[Zadania do wykonania]
A - Przepisz dokładnie fragment felietonu o przejściu z Linuksa na OS X, który zaczyna się od słów zawierających "Pierwsze kontakty z", a kończy na "zakupem Magic Mouse.".
B - Na podstawie felietonu o przejściu z Linuksa na OS X wyjaśnij, dlaczego pierwsze kontakty autora z OS X nie były trudne.

Felietony

Porzuciłem Linuksa i Windowsa na rzecz OS X - czy żałuję tej decyzji po upływie trzech miesięcy?

Rafał Kurczyński

Fan mobilnych okienek, technologii internetowych o...

108

Korzystając od paru lat z różnorakich dystrybucji Linuksa i Windowsa, (chociaż dzisiaj skupimy się na samym Linuksie) myślałem, że korzystam z najlepszego systemu operacyjnego na świecie, będącego narzędziem tortur dla osób nieobeznanych z komputerami oraz największym skarbem dla tych, którym udało...

Korzystając od paru lat z różnorakich dystrybucji Linuksa i Windowsa, (chociaż dzisiaj skupimy się na samym Linuksie) myślałem, że korzystam z najlepszego systemu operacyjnego na świecie, będącego narzędziem tortur dla osób nieobeznanych z komputerami oraz największym skarbem dla tych, którym udało się go poskromić. Najchętniej i najdłużej korzystałem z Ubuntu, rzadziej z elementaryOS i Debiana i sporadycznie z Fedory, czy Linux Minta.

Zacznijmy od samego początku, czyli od tego, co skierowało mnie ku komputerowi firmy Apple. Postanowiłem kupić sobie komputer do pracy, czyli do pisania i przeglądania sieci, który będę mógł zabrać ze sobą bez zbędnych obaw o brak dostępu do prądu - co naturalnie jest zasługą bardzo dobrej baterii w moim białym komputerze ze świecącym jabłuszkiem na pokrywie ekranu. Decyzja o wydaniu lekko ponad 1200 złotych nie należała do najprzyjemniejszych, głównie dlatego, że w cenie starego Macbooka mogłem kupić Ultrabooka Samsunga o potężniejszej specyfikacji sprzętowej. Ostatecznie cieszę się, że zdecydowałem się na Macbooka, a dzisiaj spróbuje podsumować trzeci miesiąc z tym komputerem, pokazując wam jego wszystkie wady i zalety.

Początek jak zwykle trudniejszy niż przypuszczamy na starcie

Pierwsze kontakty z OS X nie były dla mnie zbyt trudne, ponieważ przyzwyczajony do Ubuntu, orientowałem się na jakiej zasadzie obsługuje się interfejs użytkownika w tym systemie. Dużym zaskoczeniem było dla mnie to, że trackpad w moim Macbooku jest na tyle wygodny, że bez większych problemów porzuciłem klasyczną myszkę, choć rozmyślam nad zakupem Magic Mouse.

[Dane źródłowe]
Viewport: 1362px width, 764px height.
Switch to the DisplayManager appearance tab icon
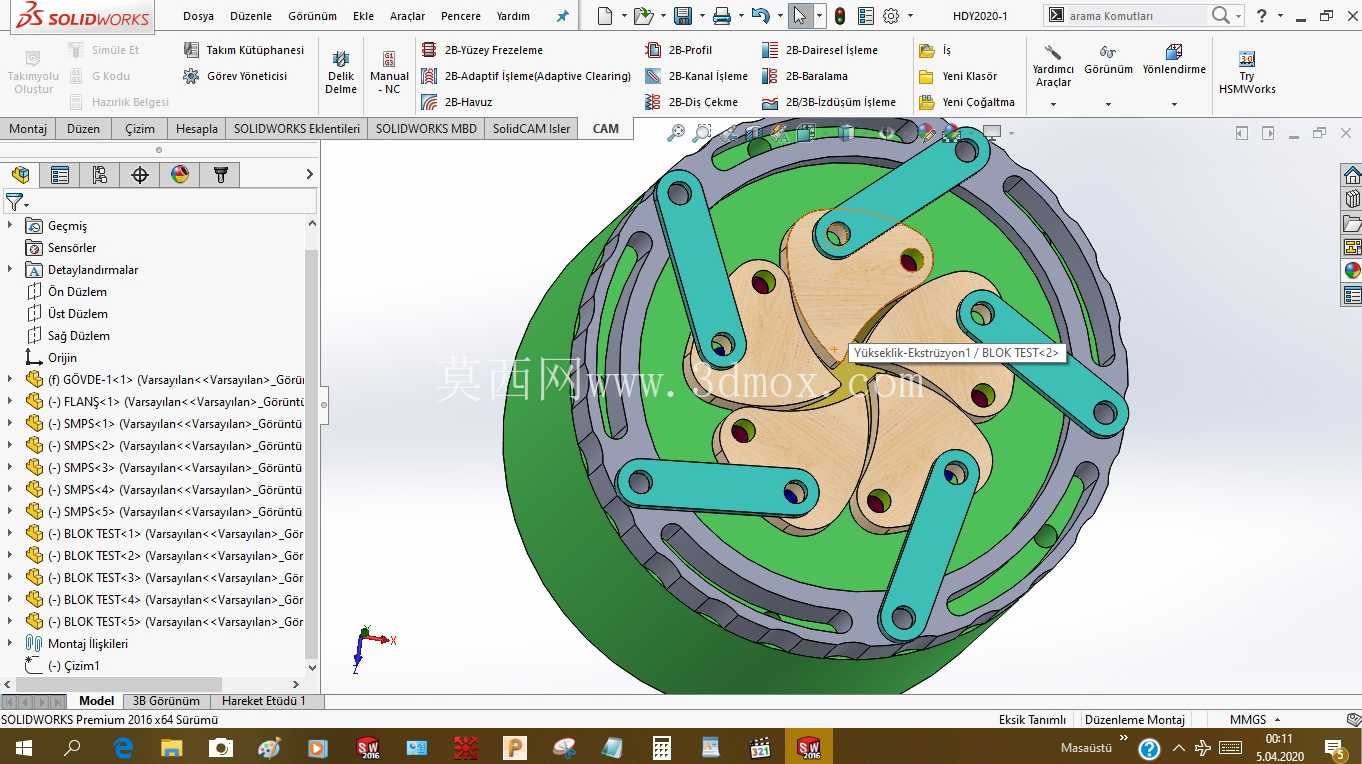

[Odpowiedzi]
A -
Pierwsze kontakty z OS X nie były dla mnie zbyt trudne, ponieważ przyzwyczajony do Ubuntu, orientowałem się na jakiej zasadzie obsługuje się interfejs użytkownika w tym systemie. Dużym zaskoczeniem było dla mnie to, że trackpad w moim Macbooku jest na tyle wygodny, że bez większych problemów porzuciłem klasyczną myszkę, choć rozmyślam nad zakupem Magic Mouse.

B - Autor był przyzwyczajony do Ubuntu. Dzięki temu orientował się, na jakiej zasadzie obsługuje się interfejs użytkownika w OS X.